Prostate cancer is genomically complex, even in the localized stage, with copy number alterations, deletions, and amplifications; chromosomal rearrangements; and point mutations, he said.

One of the best characterized genomic events is the early loss of the tumor suppressor gene PTEN (phosphatase and tensin homolog). This gene works within the PI3 kinase (PI3K)/AKT pathway. PI3K pathway mutations have been identified in up to 40% of all primary prostate cancers and 100% of mutations, Dr. Ross explained.

Loss of PTEN itself has been detected in about 15%-40% of primary prostate cancers and 50% of metastases, and the loss correlates with disease stage and tumor grade.

The NCCN guidelines list six available tissue-based tests for prostate cancer prognosis, including tests based on general cancer features such as cell-cycle proliferation, and those based on specific molecular features of cancer.

An example of the general type of test is the Ki-67 immunohistochemistry (IHC) test, which looks for a cellular marker of proliferation, and has been shown to have independent prognostic significance after radiation therapy or radical prostatectomy. This test is not currently recommended by the Medicare Molecular Diagnostic Services (MolDx) program, however.

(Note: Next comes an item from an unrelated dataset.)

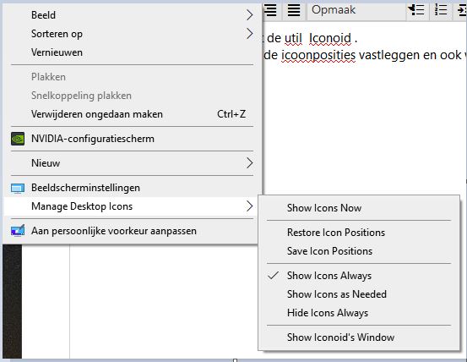Viewport: 467px width, 362px height.
Task: Click the numbered list icon in toolbar
Action: (441, 10)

Another general-type test is the Polaris quantitative reverse-transcriptase polymerase chain reaction (RT-PCR) panel, which tests for 31 cell-cycle-related genes and 15 “housekeeping” controls. This test is recommended for post-biopsy evaluation of men with very-low-risk or low-risk prostate cancer who at the time of diagnosis have at least 10 years of life expectancy. It has been shown to independently predict prostate cancer–specific mortality, biochemical failure/recurrence, and metastasis, the guidelines say.

Tests based on molecular features include:

• PTEN/ERG, an IHC or fluorescent in situ hybridization test that has been shown to predict prostate cancer–specific mortality, upgrading to Gleason pattern 4 on radical prostatectomy, and biochemical recurrence (not MolDx recommended).

• Decipher, a whole-transcriptome 1.4M RNA expression oligonucleotide microarray shown to predict biochemical failure, metastasis, and prostate cancer–specific mortality (recommended for postradical prostatectomy for patients with pT2 tumors with positive margins, and pT3 disease, and rising PSA above nadir);

• Oncotype DX, an RT-PCR assay for 12 prostate cancer genes and five housekeeping controls (recommended for post-biopsy evaluation of men with very-low-risk or low-risk prostate cancer who at the time of diagnosis have at least 10 years of life expectancy).

• ProMark, multiplex immunofluorescent staining of eight proteins, which has been shown to independently predict non–organ-confined pT3 disease or Gleason pattern 4 disease on radical prostatectomy (not reviewed).

Dr. Ross said that in his practice, he generally does not order molecular testing for surveillance of men older than 65 who have very-low-risk disease. For men with low-risk disease, however, molecular testing may help in clinical decision making to predict upgrading or disease progression.

“There’s limited data from surveillance populations, but these tests can be used in this context with retrospective data available, realizing that in most cases the tests will be confirmative, or another way of thinking about it is ‘noninformative,’ so there are some considerations about cost in that context,” he said. For men with intermediate or high-risk disease, however, currently available tests are not good at predicting what an individual patient’s response would be to a specific type of therapy, whether surgery, radiation, androgen deprivation, chemotherapy, or a combination.

“This is an area where predictive biomarkers would be very informative. There is ongoing research, and I think this is an area of potentially large advancement in how we risk-stratify our patients,” Dr. Ross said.